### ENTRIES PROVIDED:
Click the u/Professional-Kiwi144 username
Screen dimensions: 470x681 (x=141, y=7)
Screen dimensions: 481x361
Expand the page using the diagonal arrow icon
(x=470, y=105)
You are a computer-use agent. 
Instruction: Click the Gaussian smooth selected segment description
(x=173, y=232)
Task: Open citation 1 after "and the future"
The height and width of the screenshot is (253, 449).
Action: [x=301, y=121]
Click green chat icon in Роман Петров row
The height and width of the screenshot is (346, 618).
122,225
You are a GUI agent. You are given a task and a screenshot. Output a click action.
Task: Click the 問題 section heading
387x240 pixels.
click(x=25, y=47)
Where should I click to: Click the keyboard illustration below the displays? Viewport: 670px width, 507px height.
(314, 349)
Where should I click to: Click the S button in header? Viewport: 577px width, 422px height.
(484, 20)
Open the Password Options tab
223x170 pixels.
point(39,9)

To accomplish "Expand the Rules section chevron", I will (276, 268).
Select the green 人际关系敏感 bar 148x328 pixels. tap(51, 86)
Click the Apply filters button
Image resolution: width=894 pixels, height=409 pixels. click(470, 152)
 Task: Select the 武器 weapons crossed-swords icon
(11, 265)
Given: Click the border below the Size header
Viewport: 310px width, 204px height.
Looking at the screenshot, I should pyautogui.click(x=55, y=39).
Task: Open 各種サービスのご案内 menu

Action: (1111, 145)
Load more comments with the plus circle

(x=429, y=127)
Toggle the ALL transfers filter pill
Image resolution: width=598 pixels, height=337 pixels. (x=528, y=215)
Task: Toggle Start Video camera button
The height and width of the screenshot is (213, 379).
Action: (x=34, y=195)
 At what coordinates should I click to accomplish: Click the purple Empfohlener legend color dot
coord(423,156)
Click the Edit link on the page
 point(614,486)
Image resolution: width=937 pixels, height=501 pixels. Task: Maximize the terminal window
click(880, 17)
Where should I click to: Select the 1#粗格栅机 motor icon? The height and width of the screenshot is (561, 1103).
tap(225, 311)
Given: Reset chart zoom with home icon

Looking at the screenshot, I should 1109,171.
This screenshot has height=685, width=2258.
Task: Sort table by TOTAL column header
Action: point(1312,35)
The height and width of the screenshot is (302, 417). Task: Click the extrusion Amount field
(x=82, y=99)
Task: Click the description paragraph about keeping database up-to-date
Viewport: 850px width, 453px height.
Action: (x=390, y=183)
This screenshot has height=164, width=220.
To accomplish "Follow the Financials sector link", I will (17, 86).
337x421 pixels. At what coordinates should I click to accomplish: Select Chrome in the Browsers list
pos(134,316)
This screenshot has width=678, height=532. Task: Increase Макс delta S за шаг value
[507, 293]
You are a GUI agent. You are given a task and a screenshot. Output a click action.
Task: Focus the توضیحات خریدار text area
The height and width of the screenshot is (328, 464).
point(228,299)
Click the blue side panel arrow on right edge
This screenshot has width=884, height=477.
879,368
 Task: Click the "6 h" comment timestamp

### TASK PROMPT:
What you return must match the data above character for character.

### REPLY:
Click the u/Professional-Kiwi144 username
Screen dimensions: 470x681 (x=141, y=7)
Screen dimensions: 481x361
Expand the page using the diagonal arrow icon
(x=470, y=105)
You are a computer-use agent. 
Instruction: Click the Gaussian smooth selected segment description
(x=173, y=232)
Task: Open citation 1 after "and the future"
The height and width of the screenshot is (253, 449).
Action: [x=301, y=121]
Click green chat icon in Роман Петров row
The height and width of the screenshot is (346, 618).
122,225
You are a GUI agent. You are given a task and a screenshot. Output a click action.
Task: Click the 問題 section heading
387x240 pixels.
click(x=25, y=47)
Where should I click to: Click the keyboard illustration below the displays? Viewport: 670px width, 507px height.
(314, 349)
Where should I click to: Click the S button in header? Viewport: 577px width, 422px height.
(484, 20)
Open the Password Options tab
223x170 pixels.
point(39,9)

To accomplish "Expand the Rules section chevron", I will (276, 268).
Select the green 人际关系敏感 bar 148x328 pixels. tap(51, 86)
Click the Apply filters button
Image resolution: width=894 pixels, height=409 pixels. click(470, 152)
 Task: Select the 武器 weapons crossed-swords icon
(11, 265)
Given: Click the border below the Size header
Viewport: 310px width, 204px height.
Looking at the screenshot, I should pyautogui.click(x=55, y=39).
Task: Open 各種サービスのご案内 menu

Action: (1111, 145)
Load more comments with the plus circle

(x=429, y=127)
Toggle the ALL transfers filter pill
Image resolution: width=598 pixels, height=337 pixels. (x=528, y=215)
Task: Toggle Start Video camera button
The height and width of the screenshot is (213, 379).
Action: (x=34, y=195)
 At what coordinates should I click to accomplish: Click the purple Empfohlener legend color dot
coord(423,156)
Click the Edit link on the page
 point(614,486)
Image resolution: width=937 pixels, height=501 pixels. Task: Maximize the terminal window
click(880, 17)
Where should I click to: Select the 1#粗格栅机 motor icon? The height and width of the screenshot is (561, 1103).
tap(225, 311)
Given: Reset chart zoom with home icon

Looking at the screenshot, I should 1109,171.
This screenshot has height=685, width=2258.
Task: Sort table by TOTAL column header
Action: point(1312,35)
The height and width of the screenshot is (302, 417). Task: Click the extrusion Amount field
(x=82, y=99)
Task: Click the description paragraph about keeping database up-to-date
Viewport: 850px width, 453px height.
Action: (x=390, y=183)
This screenshot has height=164, width=220.
To accomplish "Follow the Financials sector link", I will (17, 86).
337x421 pixels. At what coordinates should I click to accomplish: Select Chrome in the Browsers list
pos(134,316)
This screenshot has width=678, height=532. Task: Increase Макс delta S за шаг value
[507, 293]
You are a GUI agent. You are given a task and a screenshot. Output a click action.
Task: Focus the توضیحات خریدار text area
The height and width of the screenshot is (328, 464).
point(228,299)
Click the blue side panel arrow on right edge
This screenshot has width=884, height=477.
879,368
 Task: Click the "6 h" comment timestamp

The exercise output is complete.